OMA 2024 Student Scholarship Blog - Kelsi Dwyer

The Ohio Museums Association is committed to connecting and empowering museum professionals at all stages of their career — including our student and emerging museum professionals!

For our 2024 OMA Annual Conference, OMA was very proud to offer students seeking careers in the museum field, scholarships to attend OMA 2024 in Sandusky.

We're continuing our 2024 Conference series with this week's post from Student Scholarship WInner, Kelsi Dwyer! Kelsi is a 3rd Year Student at Arizona State University studying online for a Bachelor’s in Museum Studies. She currently works as the Member & Visitor Services Coordinator for the National Museum of the Great Lakes.

Did you miss our previous Conference Blog post? Learn more about the Conference Blog series and read our previous entry here.


Let's Talk About Hard Conversations: OMA Conference From the Emerging Professional Perspective

As a first year conference goer, the 2024 Ohio Museums Association Conference was an impressive introduction into the world of business conferences. The optional activities, such as the Saturday Shore & Island Tours and the Sunday museum tours, allowed newer attendees a chance to network in a more comfortable and open environment while being linked to more accomplished attendees through a shared experience. The Monday sessions included a variety of topics that were different enough to give all attendees something to enjoy, but similar enough to all relate to this year’s theme: Sustainability. As an emerging museum professional myself, I could not imagine a more suitable theme for my first conference. The big questions this year’s conference looked to answer was, “How do we keep our museums alive and thriving? How do we become more sustainable?” A daunting question for many in the museum field. However, the Keynote Speaker this year, Steve Zimmerman, took those questions and dove headfirst into the deep end, a feat many would fear to do.

■ Task set ■
[1] According to the blog post, what was the theme of the 2024 Ohio Museums Association Conference?
[2] Write the next part of the blog post on the 2024 OMA Conference, picking up right after its final sentence.

[Saved entries]
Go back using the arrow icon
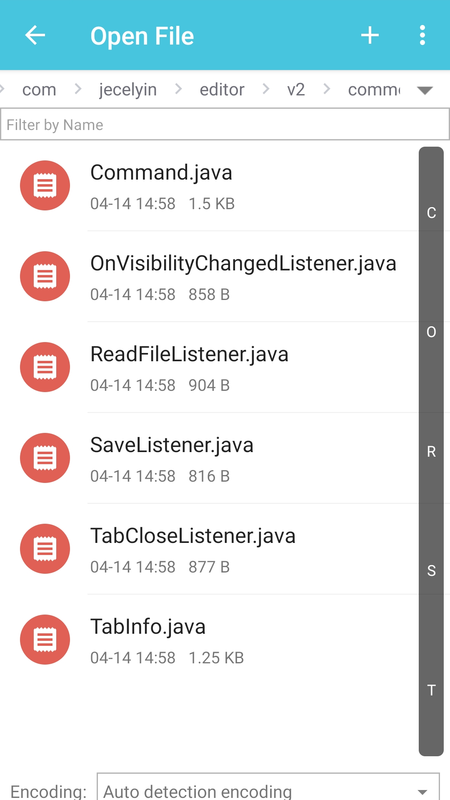Image resolution: width=450 pixels, height=800 pixels. pos(35,35)
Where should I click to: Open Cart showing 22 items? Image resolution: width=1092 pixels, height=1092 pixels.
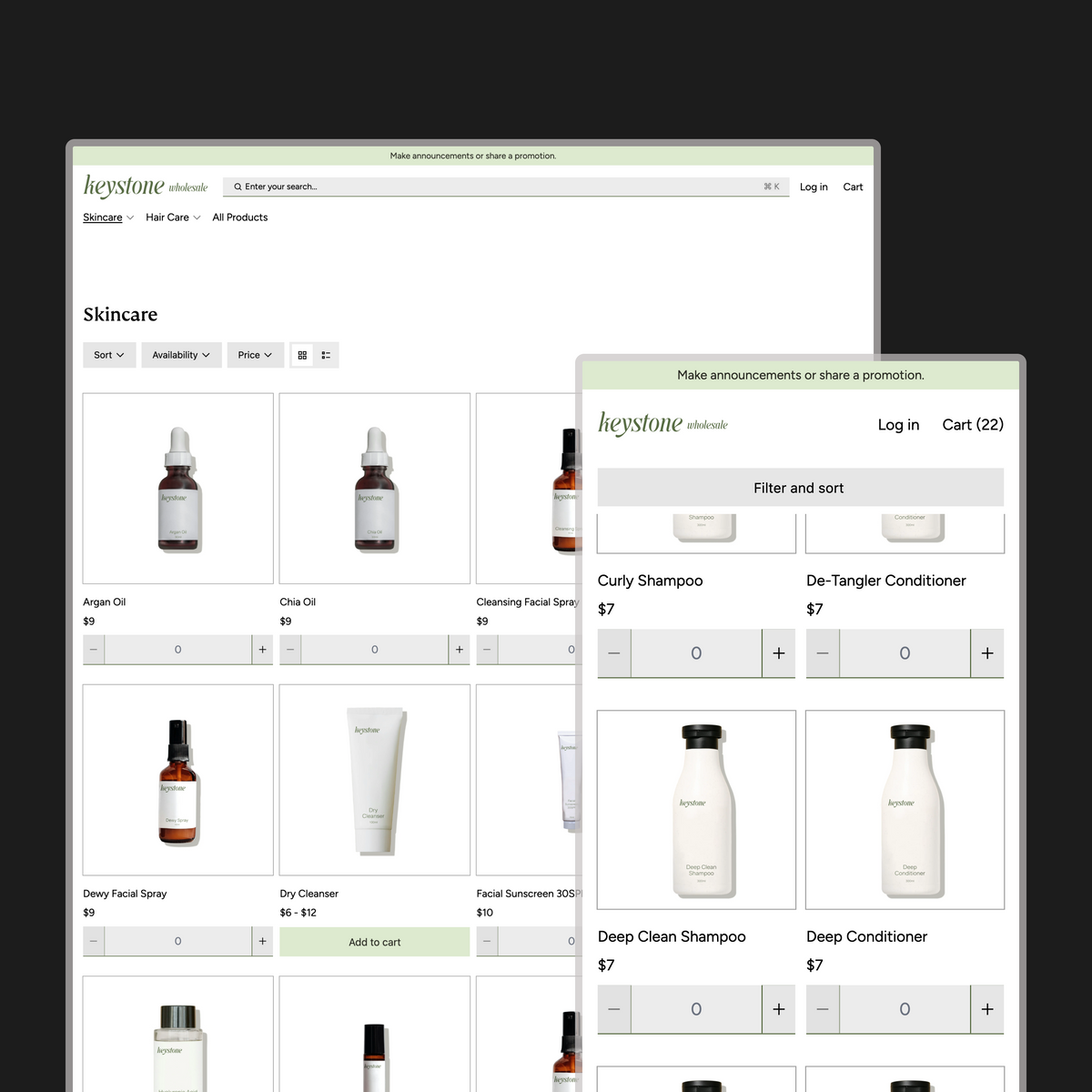[972, 424]
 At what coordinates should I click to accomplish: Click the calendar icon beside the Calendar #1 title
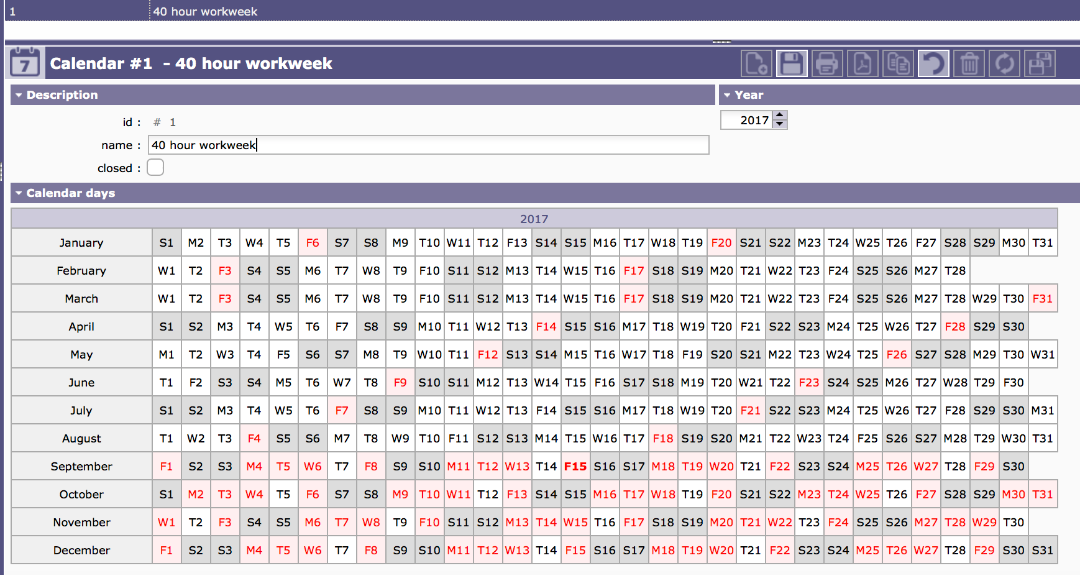[24, 63]
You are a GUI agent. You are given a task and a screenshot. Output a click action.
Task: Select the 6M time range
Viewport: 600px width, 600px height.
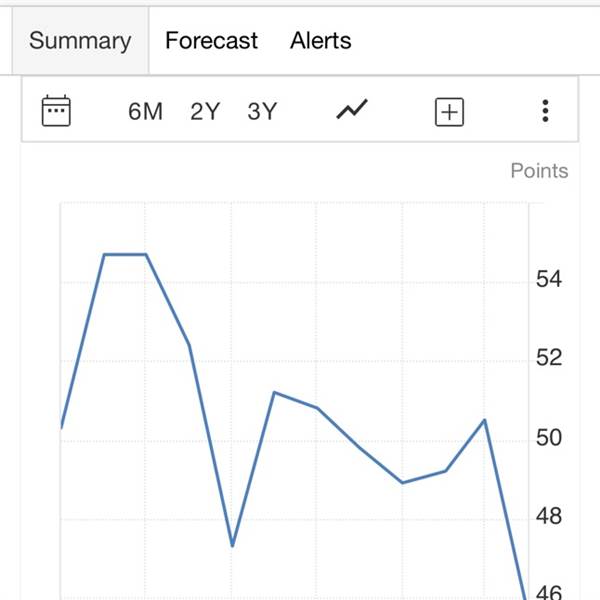145,111
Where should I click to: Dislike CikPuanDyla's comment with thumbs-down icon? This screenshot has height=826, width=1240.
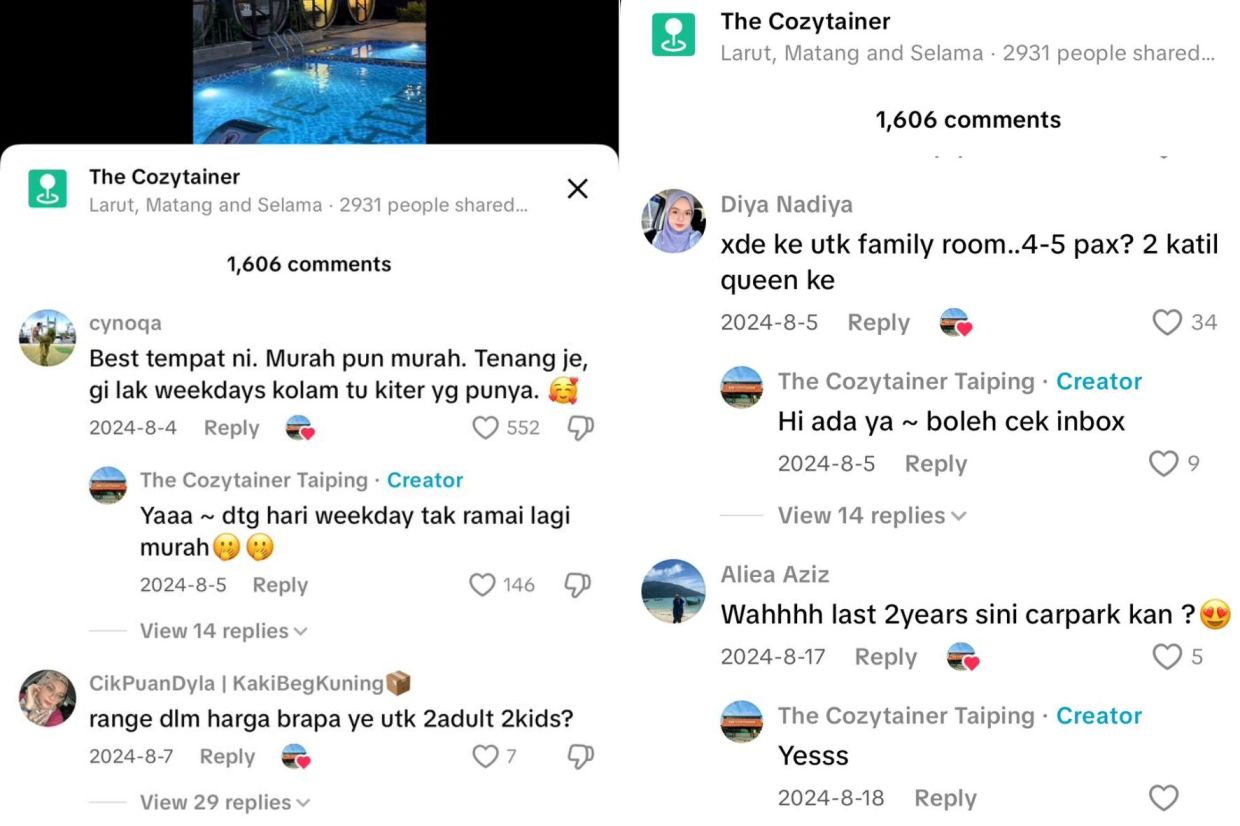click(580, 756)
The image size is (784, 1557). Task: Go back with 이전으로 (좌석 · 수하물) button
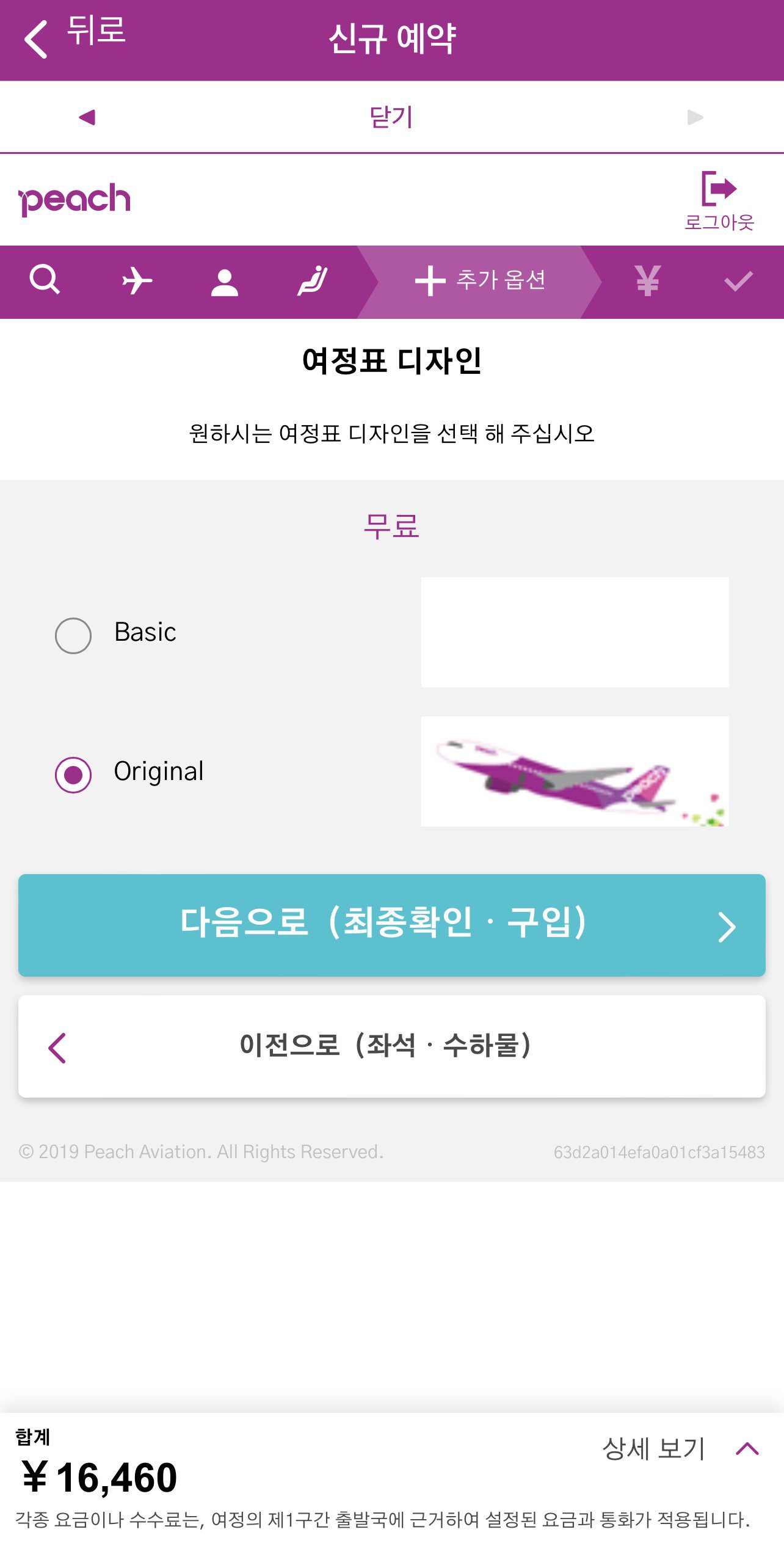pyautogui.click(x=391, y=1046)
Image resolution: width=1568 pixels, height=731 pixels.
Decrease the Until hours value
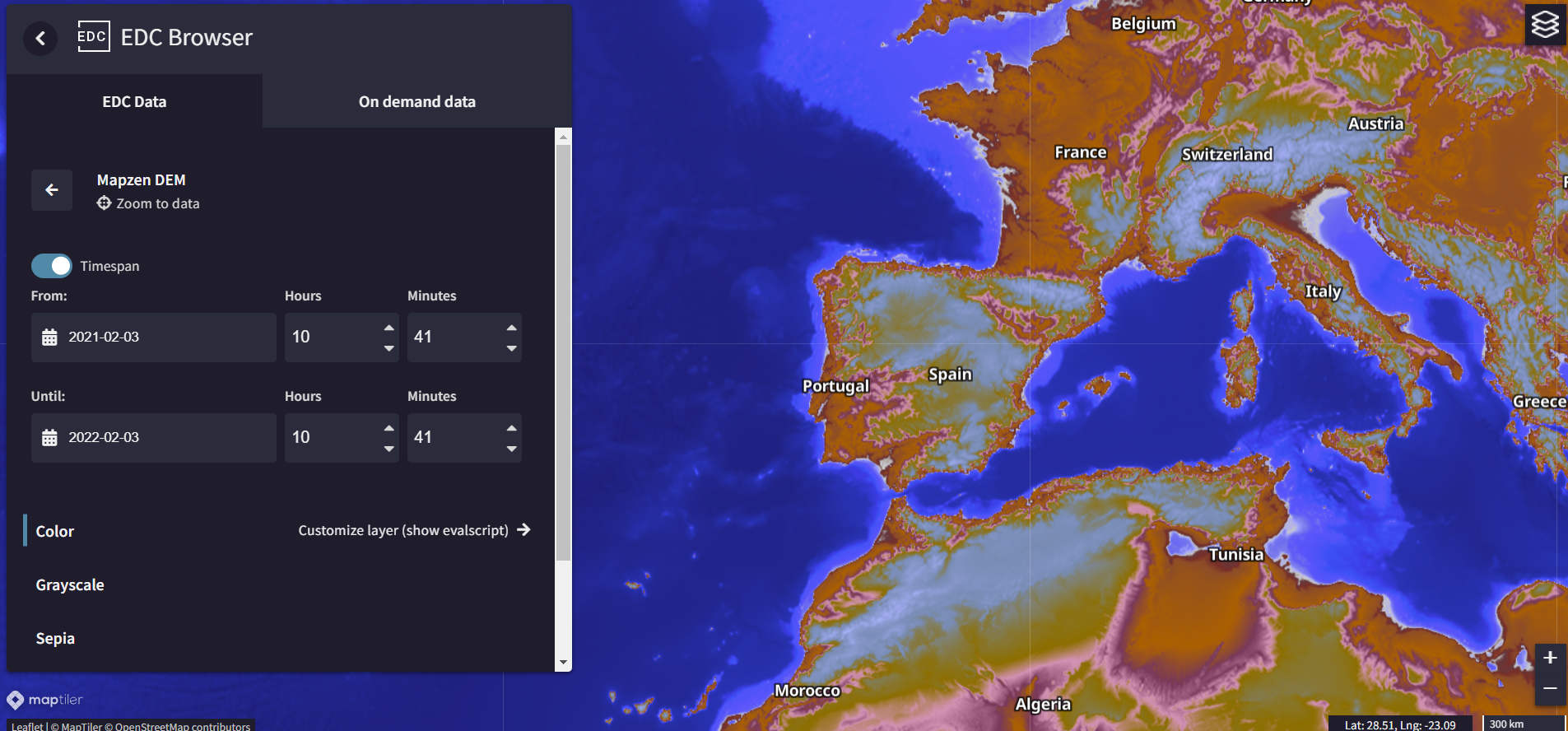(x=389, y=449)
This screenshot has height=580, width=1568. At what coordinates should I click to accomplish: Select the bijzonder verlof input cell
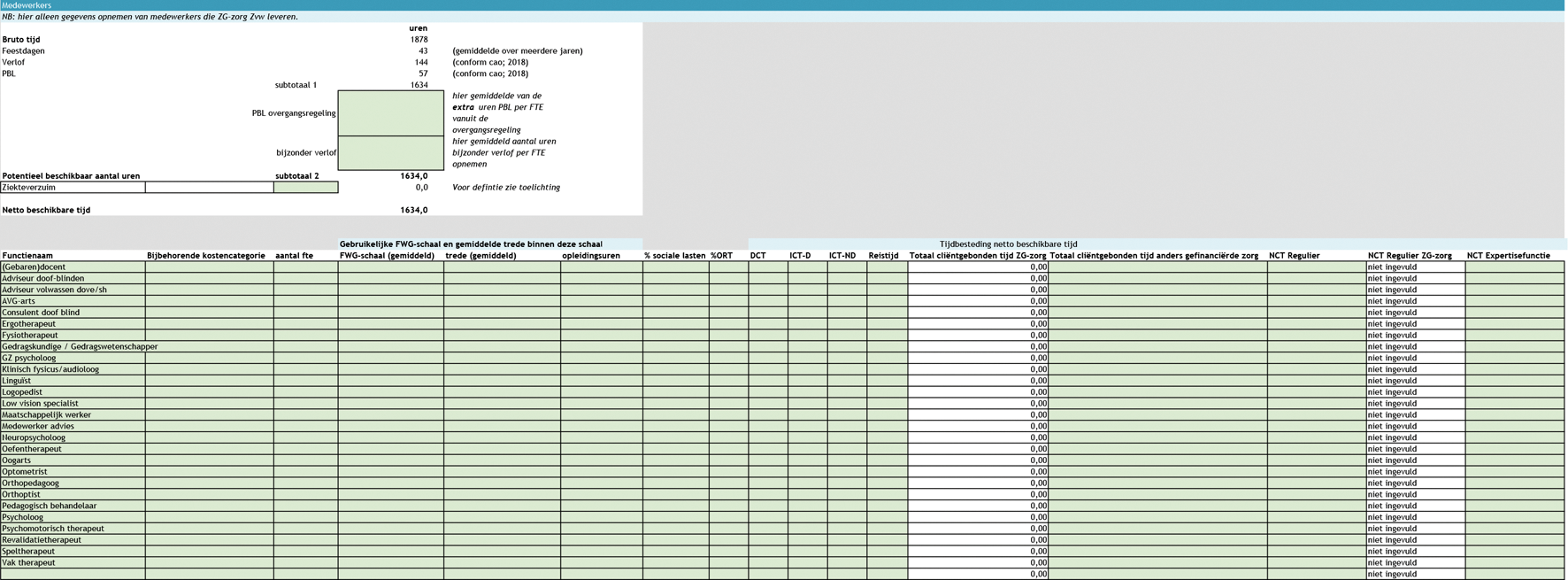pos(390,152)
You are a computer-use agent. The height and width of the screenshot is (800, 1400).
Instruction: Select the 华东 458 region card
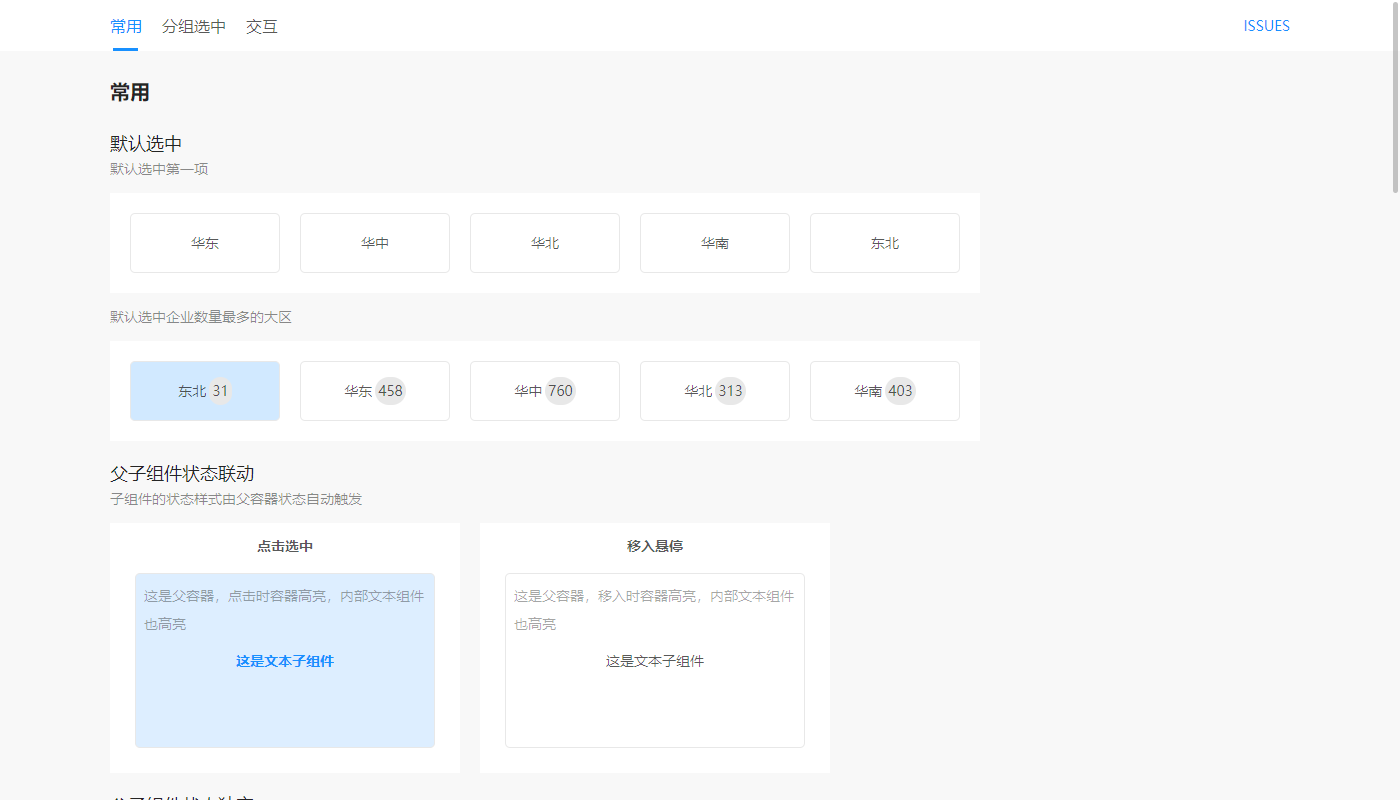[x=374, y=390]
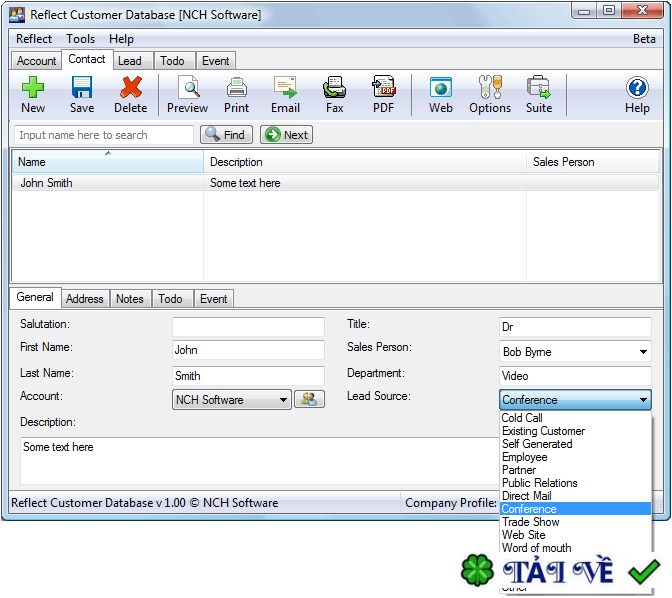The height and width of the screenshot is (598, 672).
Task: Click the New contact icon
Action: point(33,88)
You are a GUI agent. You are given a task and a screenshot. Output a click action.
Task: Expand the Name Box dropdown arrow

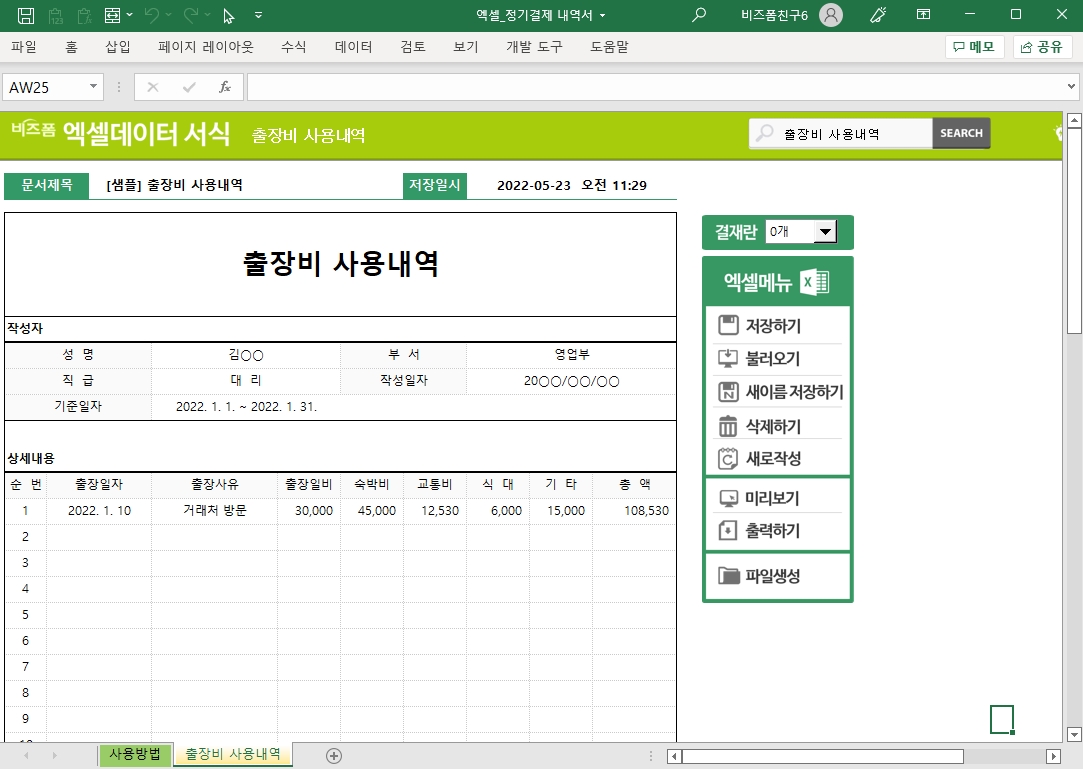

■ Answers below ■
[1] Sustainability.

[2]
Although a handful of listeners showed twisted faces of tension and nerves, many in the audience were eagerly attached to every word of the intense speech. Steve’s talk delved into the need for discussions about proper compensation, treatment in the workplace, and the current toxicity that is plaguing museum professional environments everywhere. He opened up on the importance of having conversations about these difficult topics, building trust within your team, and creating sustainability by promoting a healthy environment from the ground up. If museums are to continue growing, thriving, and existing, they need to learn how to view the entire picture of what it means to be a museum. That includes treatment of ALL employees, interactions with visitors, partnerships with local communities, and visibility about where their donation money is coming from. One of my key takeaways from this much needed hard conversation about hard conversations was that museums cannot expect themselves to be sustainable if they are unwilling to be open to change.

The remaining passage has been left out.